Texto de autoria de Luiz Murilo Verussa Ramalho, servidor do Ministério Público Estadual, residente em Ponta Grossa.

"Àqueles que partilham desta forma bibliófila de voyeurismo e que em um dia distante encontrarão esta crônica."

Você abre o livro e desaparece no cosmos enigmático e arrebatador que está de tocaia em suas páginas. Não me refiro ao enredo, por mais aliciante que seja, mas a uma dobra anterior deste multiverso, o maquinário de urdir mistérios que são as dedicatórias.

Há livros que valem pela dedicatória. A eloquência de quem dedica – certamente impulsionada por fomes interiores que o inspiram – supera a do autor do livro-objeto, que o escreveu burocraticamente, de ânimo frio, para lançá-lo ao mercado e pagar o condomínio. A dedicatória certeira ilumina o livro fraco, mas a dedicatória de estilo tropeçante em nada macula o livro bom, antes passa a integrá-lo, talento do autor (do livro), potência anímica do autor (da dedicatória) alinhando-se, verso e anverso da mesma obra, escrever mal com o sentimento do escrever bem.

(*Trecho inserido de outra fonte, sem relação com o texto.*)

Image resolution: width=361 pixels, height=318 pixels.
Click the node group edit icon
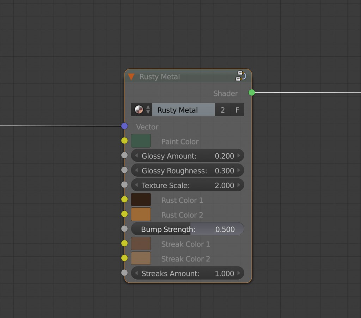240,76
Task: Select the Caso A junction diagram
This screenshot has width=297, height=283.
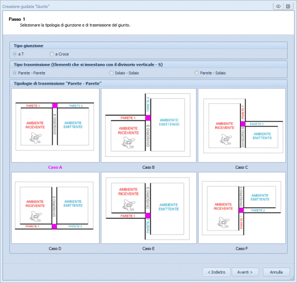Action: pos(55,125)
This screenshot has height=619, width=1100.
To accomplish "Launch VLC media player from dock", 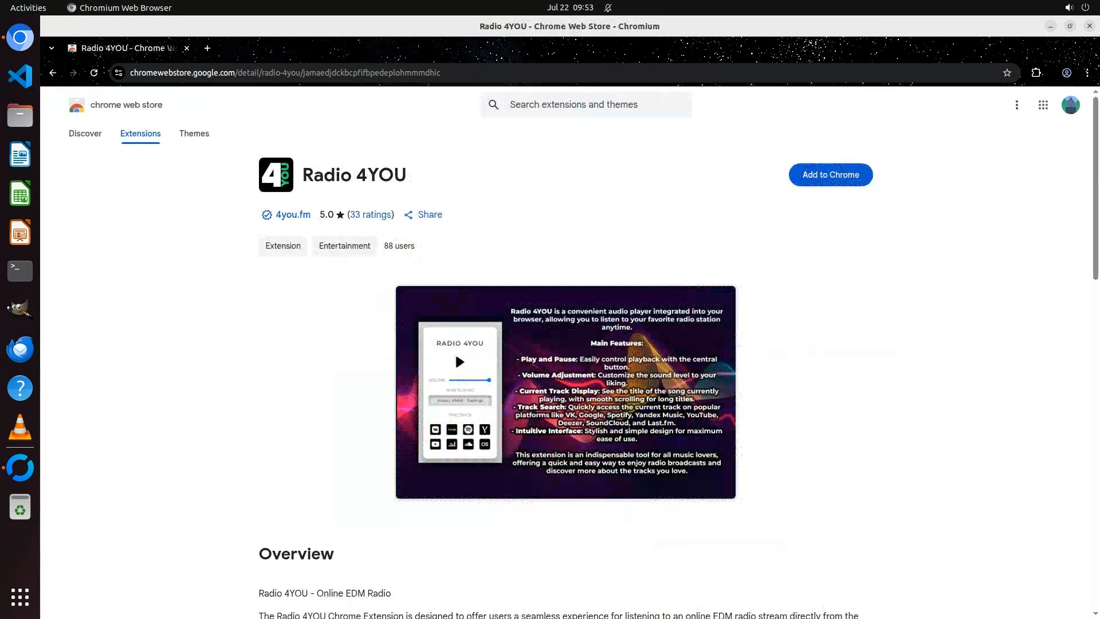I will tap(20, 428).
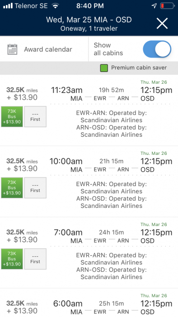Viewport: 178px width, 317px height.
Task: Tap the Award calendar label
Action: (48, 49)
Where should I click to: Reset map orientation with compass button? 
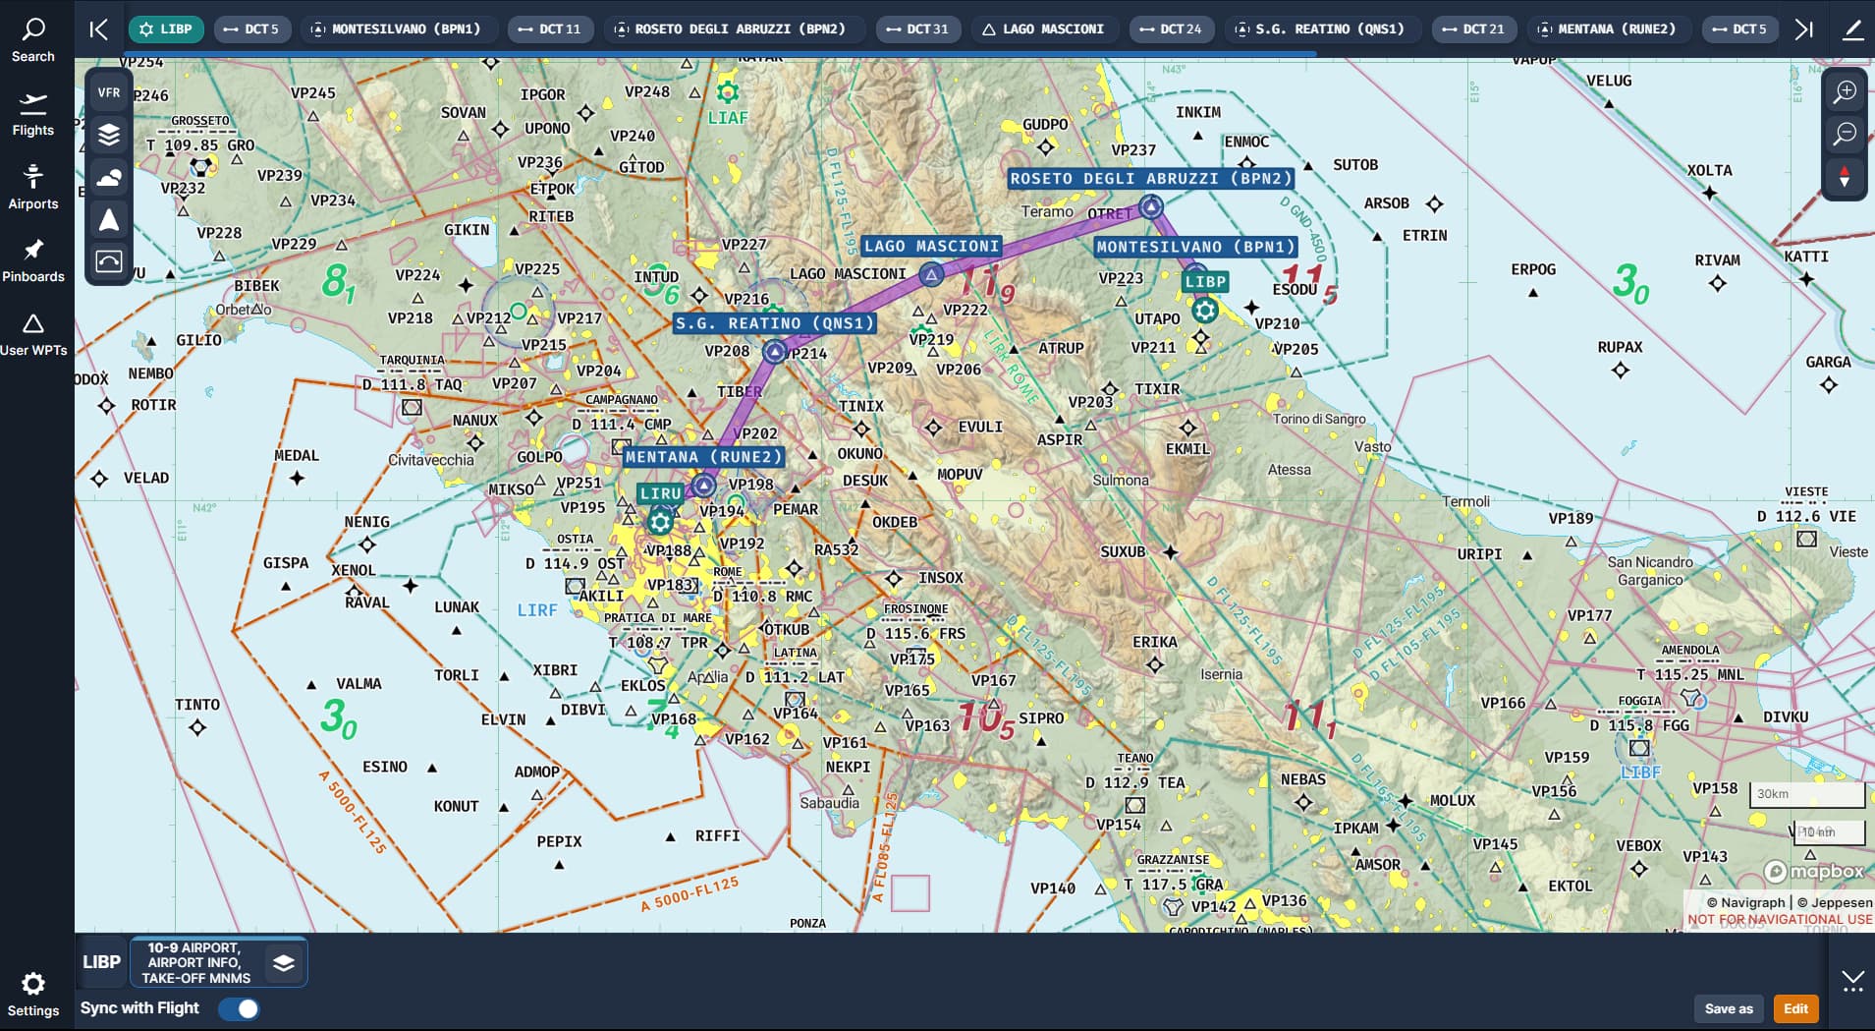click(x=1845, y=177)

Nas bibliotecas públicas de Ponta Grossa, o dedicatorismo – inventei o nome, mas não o movimento – é praticado com frugalidade. Livro que se ganhou e rejeitou não é para ser doado e sim para ser trocado ou vendido, bem baratinho, nos comércios próprios. Constelações de dedicatórias, arquipélagos de dedicatórias, plêiades, matilhas, falanges de dedicatórias vicejam nos livros vendidos nos sebos da cidade, vertidas em todos os estilos. Pedagógico: "que aprenda muito no curso de..."; açucarado: "com afeto do..."; doméstico: "para minha filha, no aniversário de..."; vidente: "essa noite sonhei que vamos..."; poético-ecológico: "o mar, as estrelas, os passarinhos"; irônico: "caso saibas ler..."; filosófico (é o estilo açucarado ou o vidente, mas citando autores para reforçar as segundas intenções) e a seguinte pedrada com sutileza, datada e tudo: "Para a D. Silvia, com respeito, mas com esperança. Luis Fernando, 1954". (LF foi cirúrgico e, se algum familiar entrar em contato dizendo que funcionou, faço crônica, mas o livro estar no Sebo sugere o contrário.)

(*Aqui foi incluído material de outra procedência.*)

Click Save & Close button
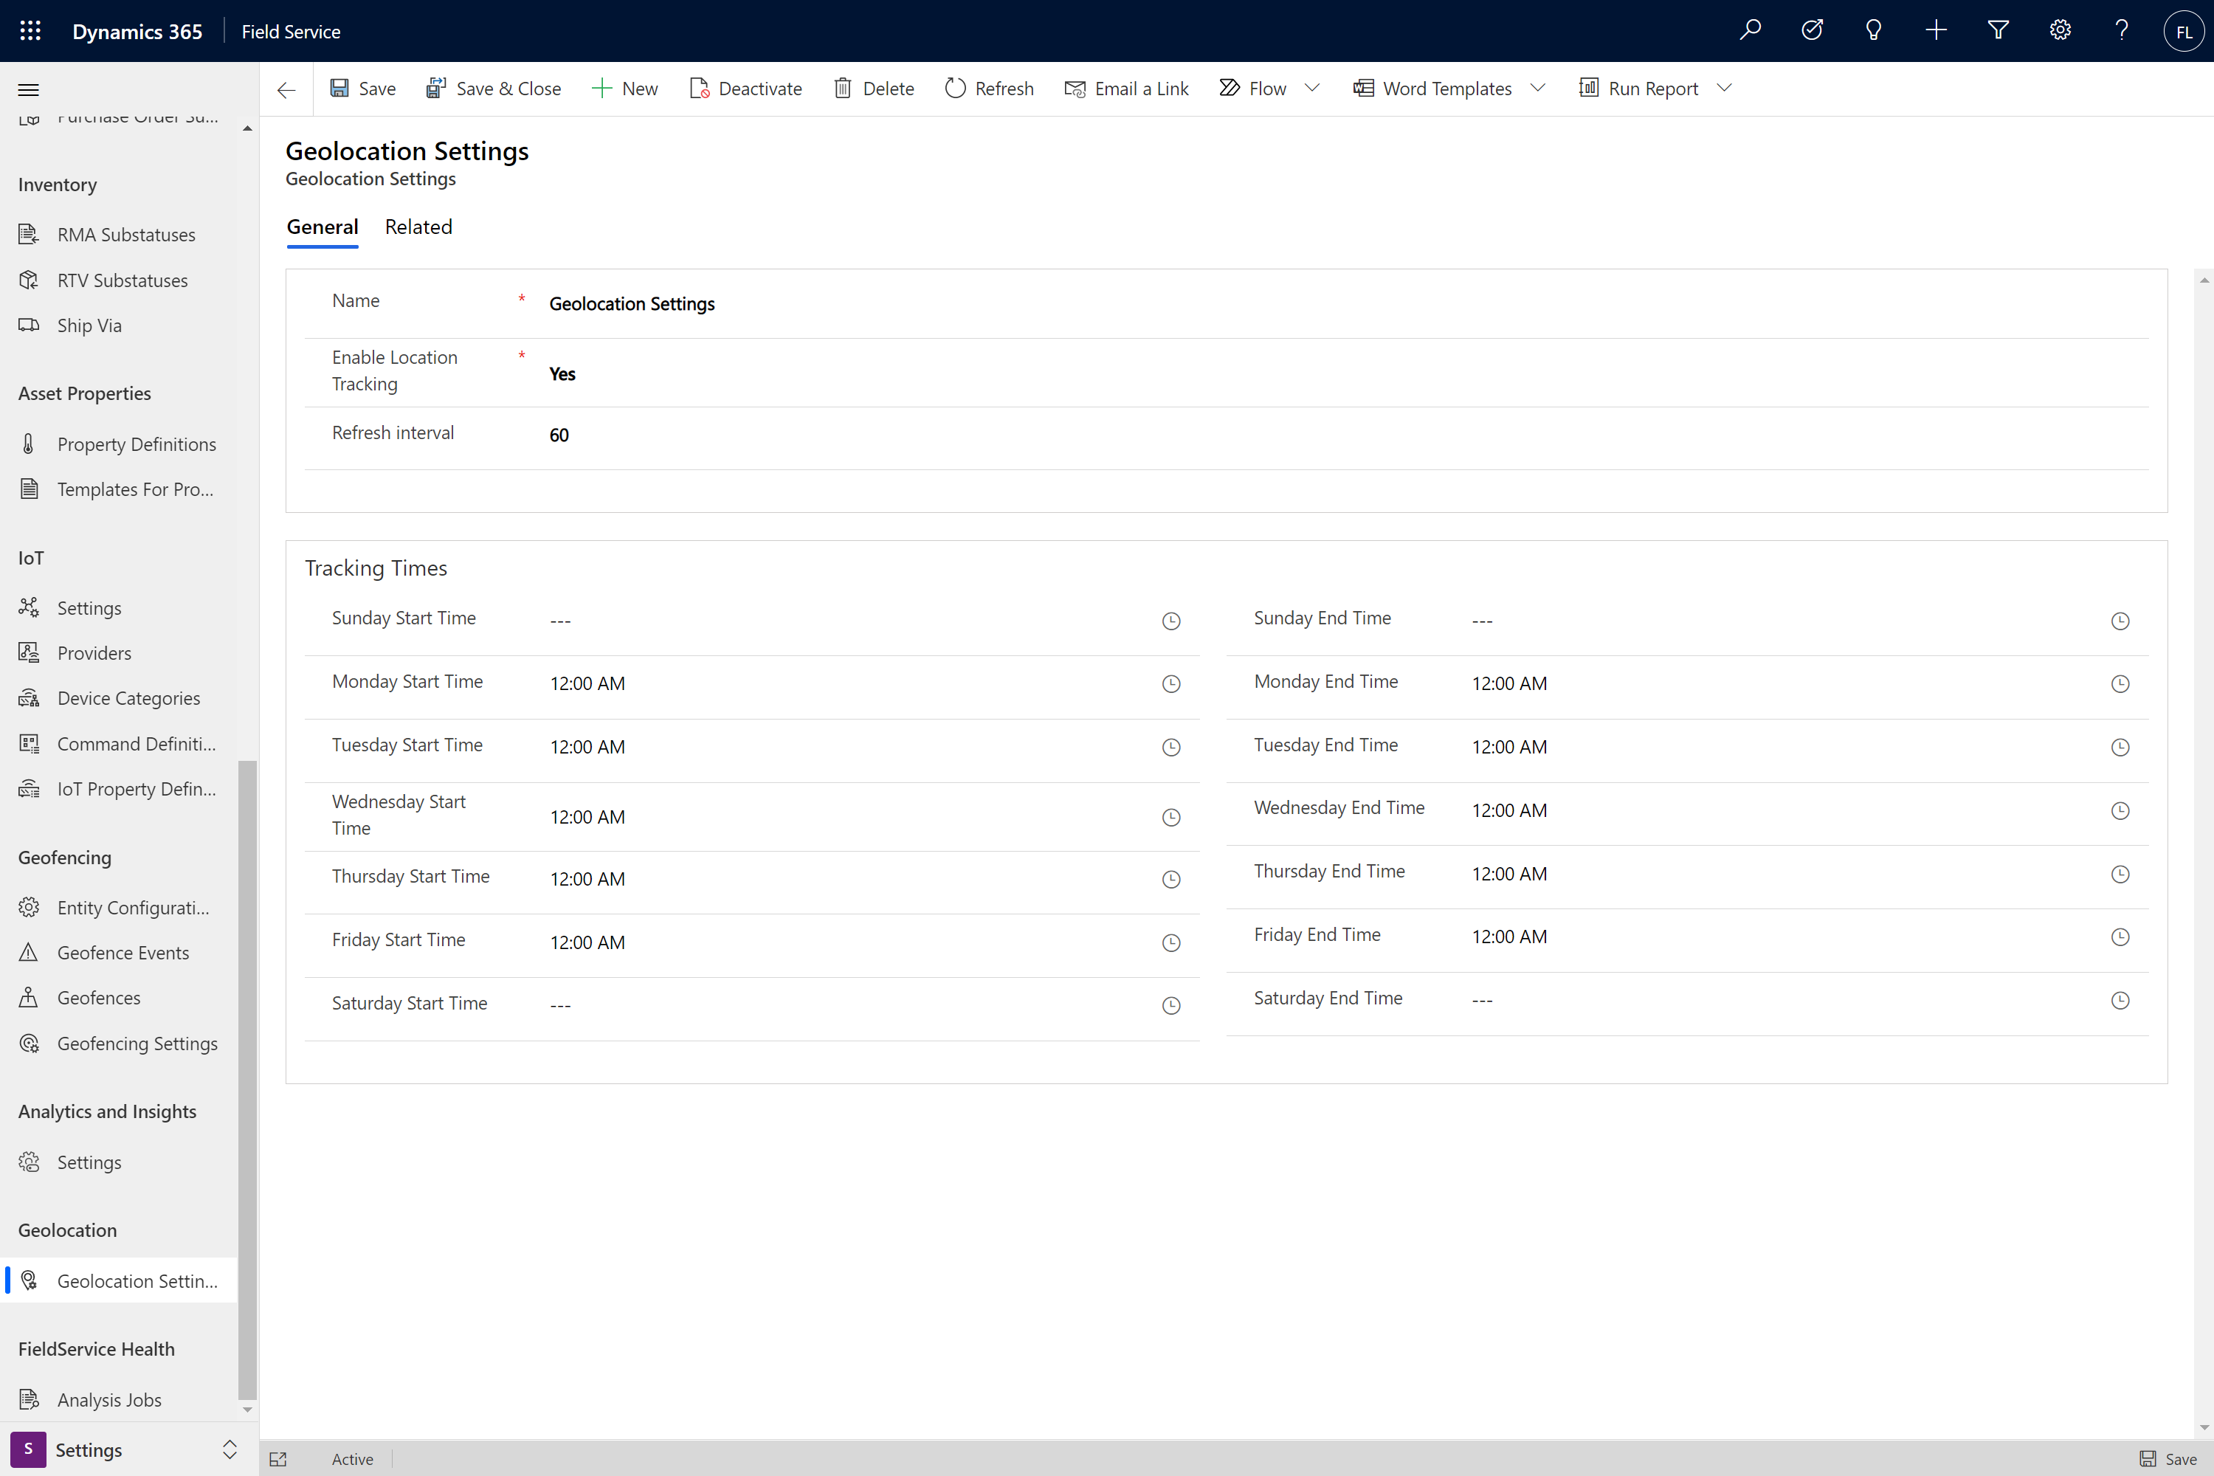2214x1476 pixels. [489, 88]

Apreciar dedicatória é lançar um olhar que devassa o interior de quem olha. Há quem evite escrevê-las, contando sua história antes da história propriamente dita, alegando o temor de um dia encontrar o livro, com sua caligrafia, seu nome e sua boa vontade, na liquidação da rede Espaço Cultural ou no Sebo Pantera. Temor vazio, que esconde um outro, mais nocivo, o medo de viver.

Heróis não morrem, são apenas esquecidos

Texto de autoria de Reinaldo Afonso Mayer , professor Universitário aposentado, Especialista em Informática e Mestre em Educação pela UEPG, ...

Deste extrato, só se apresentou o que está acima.